↓↓↓
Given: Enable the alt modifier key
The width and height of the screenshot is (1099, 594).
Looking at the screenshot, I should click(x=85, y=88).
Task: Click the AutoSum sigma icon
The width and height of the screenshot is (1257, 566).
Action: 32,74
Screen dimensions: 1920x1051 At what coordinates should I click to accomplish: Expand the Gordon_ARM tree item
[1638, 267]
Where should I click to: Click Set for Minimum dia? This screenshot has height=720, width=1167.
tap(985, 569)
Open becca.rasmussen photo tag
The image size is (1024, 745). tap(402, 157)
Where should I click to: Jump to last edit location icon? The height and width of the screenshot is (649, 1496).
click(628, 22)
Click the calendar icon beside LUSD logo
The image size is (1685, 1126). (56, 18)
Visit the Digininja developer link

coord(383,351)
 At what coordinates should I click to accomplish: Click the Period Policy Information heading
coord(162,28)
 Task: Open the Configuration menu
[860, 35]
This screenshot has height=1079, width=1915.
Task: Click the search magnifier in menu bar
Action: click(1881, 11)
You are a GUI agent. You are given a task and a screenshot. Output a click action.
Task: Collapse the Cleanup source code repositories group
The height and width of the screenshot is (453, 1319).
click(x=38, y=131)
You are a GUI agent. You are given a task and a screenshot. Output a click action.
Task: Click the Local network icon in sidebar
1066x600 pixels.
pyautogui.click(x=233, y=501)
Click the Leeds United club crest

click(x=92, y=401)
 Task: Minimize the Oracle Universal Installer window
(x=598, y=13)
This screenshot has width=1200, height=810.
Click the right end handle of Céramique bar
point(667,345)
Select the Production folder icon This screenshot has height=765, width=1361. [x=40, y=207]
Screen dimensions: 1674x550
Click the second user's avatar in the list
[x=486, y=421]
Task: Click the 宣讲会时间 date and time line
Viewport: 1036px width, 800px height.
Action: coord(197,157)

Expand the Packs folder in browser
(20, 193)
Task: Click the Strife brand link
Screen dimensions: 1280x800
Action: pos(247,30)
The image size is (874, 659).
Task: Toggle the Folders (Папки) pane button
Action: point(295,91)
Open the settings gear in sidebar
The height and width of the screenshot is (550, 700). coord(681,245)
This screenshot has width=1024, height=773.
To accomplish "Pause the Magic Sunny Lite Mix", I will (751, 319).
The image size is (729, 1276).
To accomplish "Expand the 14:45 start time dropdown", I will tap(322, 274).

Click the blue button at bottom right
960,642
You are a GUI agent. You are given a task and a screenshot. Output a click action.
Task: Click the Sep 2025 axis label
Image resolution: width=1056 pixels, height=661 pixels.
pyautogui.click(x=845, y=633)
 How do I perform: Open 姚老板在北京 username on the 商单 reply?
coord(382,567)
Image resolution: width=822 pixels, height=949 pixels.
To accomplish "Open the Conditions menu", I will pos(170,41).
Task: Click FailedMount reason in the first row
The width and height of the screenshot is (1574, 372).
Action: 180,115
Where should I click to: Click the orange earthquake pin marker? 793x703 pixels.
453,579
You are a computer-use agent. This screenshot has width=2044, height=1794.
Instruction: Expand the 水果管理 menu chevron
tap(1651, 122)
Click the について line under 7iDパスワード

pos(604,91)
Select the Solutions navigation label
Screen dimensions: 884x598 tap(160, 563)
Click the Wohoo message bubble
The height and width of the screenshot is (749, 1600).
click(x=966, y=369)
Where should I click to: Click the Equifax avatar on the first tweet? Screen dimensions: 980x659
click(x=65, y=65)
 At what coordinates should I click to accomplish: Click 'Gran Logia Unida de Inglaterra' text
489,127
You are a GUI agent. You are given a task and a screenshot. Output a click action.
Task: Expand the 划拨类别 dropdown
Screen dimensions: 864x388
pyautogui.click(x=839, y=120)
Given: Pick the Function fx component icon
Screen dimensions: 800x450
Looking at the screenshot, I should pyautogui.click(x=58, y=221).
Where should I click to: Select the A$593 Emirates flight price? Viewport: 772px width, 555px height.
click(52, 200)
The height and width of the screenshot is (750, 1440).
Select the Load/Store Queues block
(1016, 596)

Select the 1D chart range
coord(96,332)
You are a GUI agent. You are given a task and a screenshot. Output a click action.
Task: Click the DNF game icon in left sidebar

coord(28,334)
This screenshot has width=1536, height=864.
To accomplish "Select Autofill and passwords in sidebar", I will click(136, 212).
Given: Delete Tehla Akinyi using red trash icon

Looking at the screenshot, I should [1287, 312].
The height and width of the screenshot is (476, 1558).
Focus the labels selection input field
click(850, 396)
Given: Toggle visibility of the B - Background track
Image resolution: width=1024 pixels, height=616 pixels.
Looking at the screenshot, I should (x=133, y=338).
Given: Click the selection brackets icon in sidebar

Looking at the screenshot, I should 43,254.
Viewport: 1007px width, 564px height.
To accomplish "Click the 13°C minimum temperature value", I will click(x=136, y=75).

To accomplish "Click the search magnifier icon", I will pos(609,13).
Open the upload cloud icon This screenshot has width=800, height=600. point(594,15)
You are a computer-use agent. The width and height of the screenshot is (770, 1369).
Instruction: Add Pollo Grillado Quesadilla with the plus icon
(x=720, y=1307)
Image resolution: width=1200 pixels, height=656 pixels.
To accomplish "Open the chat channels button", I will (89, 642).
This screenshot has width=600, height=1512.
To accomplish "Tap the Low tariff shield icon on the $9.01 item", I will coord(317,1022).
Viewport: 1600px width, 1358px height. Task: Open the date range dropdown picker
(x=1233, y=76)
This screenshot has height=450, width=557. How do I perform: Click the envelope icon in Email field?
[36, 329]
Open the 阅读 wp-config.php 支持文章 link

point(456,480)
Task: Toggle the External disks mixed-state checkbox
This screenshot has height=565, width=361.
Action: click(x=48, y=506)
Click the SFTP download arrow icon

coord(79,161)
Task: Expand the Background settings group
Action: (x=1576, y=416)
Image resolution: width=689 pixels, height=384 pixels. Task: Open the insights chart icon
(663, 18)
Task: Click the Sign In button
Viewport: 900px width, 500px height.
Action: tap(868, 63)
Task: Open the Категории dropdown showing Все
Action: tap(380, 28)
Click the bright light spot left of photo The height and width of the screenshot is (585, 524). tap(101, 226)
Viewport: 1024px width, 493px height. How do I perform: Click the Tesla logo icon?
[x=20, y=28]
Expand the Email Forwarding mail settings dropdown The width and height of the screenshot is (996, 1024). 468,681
↑↑↑
WORK TASK: Each line of the data has to be written out exactly as it appears.

RESULT:
Given: Enable the alt modifier key
The width and height of the screenshot is (1099, 594).
Looking at the screenshot, I should click(x=85, y=88).
Task: Click the AutoSum sigma icon
The width and height of the screenshot is (1257, 566).
Action: 32,74
Screen dimensions: 1920x1051 At what coordinates should I click to accomplish: Expand the Gordon_ARM tree item
[1638, 267]
Where should I click to: Click Set for Minimum dia? This screenshot has height=720, width=1167.
tap(985, 569)
Open becca.rasmussen photo tag
The image size is (1024, 745). tap(402, 157)
Where should I click to: Jump to last edit location icon? The height and width of the screenshot is (649, 1496).
click(628, 22)
Click the calendar icon beside LUSD logo
The image size is (1685, 1126). (56, 18)
Visit the Digininja developer link

coord(383,351)
 At what coordinates should I click to accomplish: Click the Period Policy Information heading
coord(162,28)
 Task: Open the Configuration menu
[860, 35]
This screenshot has height=1079, width=1915.
Task: Click the search magnifier in menu bar
Action: click(1881, 11)
You are a GUI agent. You are given a task and a screenshot. Output a click action.
Task: Collapse the Cleanup source code repositories group
The height and width of the screenshot is (453, 1319).
click(x=38, y=131)
You are a GUI agent. You are given a task and a screenshot. Output a click action.
Task: Click the Local network icon in sidebar
1066x600 pixels.
pyautogui.click(x=233, y=501)
Click the Leeds United club crest

click(x=92, y=401)
 Task: Minimize the Oracle Universal Installer window
(x=598, y=13)
This screenshot has width=1200, height=810.
Click the right end handle of Céramique bar
point(667,345)
Select the Production folder icon This screenshot has height=765, width=1361. [x=40, y=207]
Screen dimensions: 1674x550
Click the second user's avatar in the list
[x=486, y=421]
Task: Click the 宣讲会时间 date and time line
Viewport: 1036px width, 800px height.
Action: coord(197,157)

Expand the Packs folder in browser
(20, 193)
Task: Click the Strife brand link
Screen dimensions: 1280x800
Action: pos(247,30)
The image size is (874, 659).
Task: Toggle the Folders (Папки) pane button
Action: point(295,91)
Open the settings gear in sidebar
The height and width of the screenshot is (550, 700). coord(681,245)
This screenshot has width=1024, height=773.
To accomplish "Pause the Magic Sunny Lite Mix", I will (751, 319).
The image size is (729, 1276).
To accomplish "Expand the 14:45 start time dropdown", I will tap(322, 274).

Click the blue button at bottom right
960,642
You are a GUI agent. You are given a task and a screenshot. Output a click action.
Task: Click the Sep 2025 axis label
Image resolution: width=1056 pixels, height=661 pixels.
pyautogui.click(x=845, y=633)
 How do I perform: Open 姚老板在北京 username on the 商单 reply?
coord(382,567)
Image resolution: width=822 pixels, height=949 pixels.
To accomplish "Open the Conditions menu", I will pos(170,41).
Task: Click FailedMount reason in the first row
The width and height of the screenshot is (1574, 372).
Action: 180,115
Where should I click to: Click the orange earthquake pin marker? 793x703 pixels.
453,579
You are a computer-use agent. This screenshot has width=2044, height=1794.
Instruction: Expand the 水果管理 menu chevron
tap(1651, 122)
Click the について line under 7iDパスワード

pos(604,91)
Select the Solutions navigation label
Screen dimensions: 884x598 tap(160, 563)
Click the Wohoo message bubble
The height and width of the screenshot is (749, 1600).
click(x=966, y=369)
Where should I click to: Click the Equifax avatar on the first tweet? Screen dimensions: 980x659
click(x=65, y=65)
 At what coordinates should I click to accomplish: Click 'Gran Logia Unida de Inglaterra' text
489,127
You are a GUI agent. You are given a task and a screenshot. Output a click action.
Task: Expand the 划拨类别 dropdown
Screen dimensions: 864x388
pyautogui.click(x=839, y=120)
Given: Pick the Function fx component icon
Screen dimensions: 800x450
Looking at the screenshot, I should pyautogui.click(x=58, y=221).
Where should I click to: Select the A$593 Emirates flight price? Viewport: 772px width, 555px height.
click(52, 200)
The height and width of the screenshot is (750, 1440).
Select the Load/Store Queues block
(1016, 596)

Select the 1D chart range
coord(96,332)
You are a GUI agent. You are given a task and a screenshot. Output a click action.
Task: Click the DNF game icon in left sidebar

coord(28,334)
This screenshot has width=1536, height=864.
To accomplish "Select Autofill and passwords in sidebar", I will click(136, 212).
Given: Delete Tehla Akinyi using red trash icon

Looking at the screenshot, I should [1287, 312].
The height and width of the screenshot is (476, 1558).
Focus the labels selection input field
click(850, 396)
Given: Toggle visibility of the B - Background track
Image resolution: width=1024 pixels, height=616 pixels.
Looking at the screenshot, I should (x=133, y=338).
Given: Click the selection brackets icon in sidebar

Looking at the screenshot, I should 43,254.
Viewport: 1007px width, 564px height.
To accomplish "Click the 13°C minimum temperature value", I will click(x=136, y=75).

To accomplish "Click the search magnifier icon", I will pos(609,13).
Open the upload cloud icon This screenshot has width=800, height=600. point(594,15)
You are a computer-use agent. The width and height of the screenshot is (770, 1369).
Instruction: Add Pollo Grillado Quesadilla with the plus icon
(x=720, y=1307)
Image resolution: width=1200 pixels, height=656 pixels.
To accomplish "Open the chat channels button", I will (89, 642).
This screenshot has width=600, height=1512.
To accomplish "Tap the Low tariff shield icon on the $9.01 item", I will coord(317,1022).
Viewport: 1600px width, 1358px height. Task: Open the date range dropdown picker
(x=1233, y=76)
This screenshot has height=450, width=557. How do I perform: Click the envelope icon in Email field?
[36, 329]
Open the 阅读 wp-config.php 支持文章 link

point(456,480)
Task: Toggle the External disks mixed-state checkbox
This screenshot has height=565, width=361.
Action: click(x=48, y=506)
Click the SFTP download arrow icon

coord(79,161)
Task: Expand the Background settings group
Action: (x=1576, y=416)
Image resolution: width=689 pixels, height=384 pixels. Task: Open the insights chart icon
(663, 18)
Task: Click the Sign In button
Viewport: 900px width, 500px height.
Action: tap(868, 63)
Task: Open the Категории dropdown showing Все
Action: tap(380, 28)
Click the bright light spot left of photo The height and width of the screenshot is (585, 524). tap(101, 226)
Viewport: 1024px width, 493px height. How do I perform: Click the Tesla logo icon?
[x=20, y=28]
Expand the Email Forwarding mail settings dropdown The width and height of the screenshot is (996, 1024). 468,681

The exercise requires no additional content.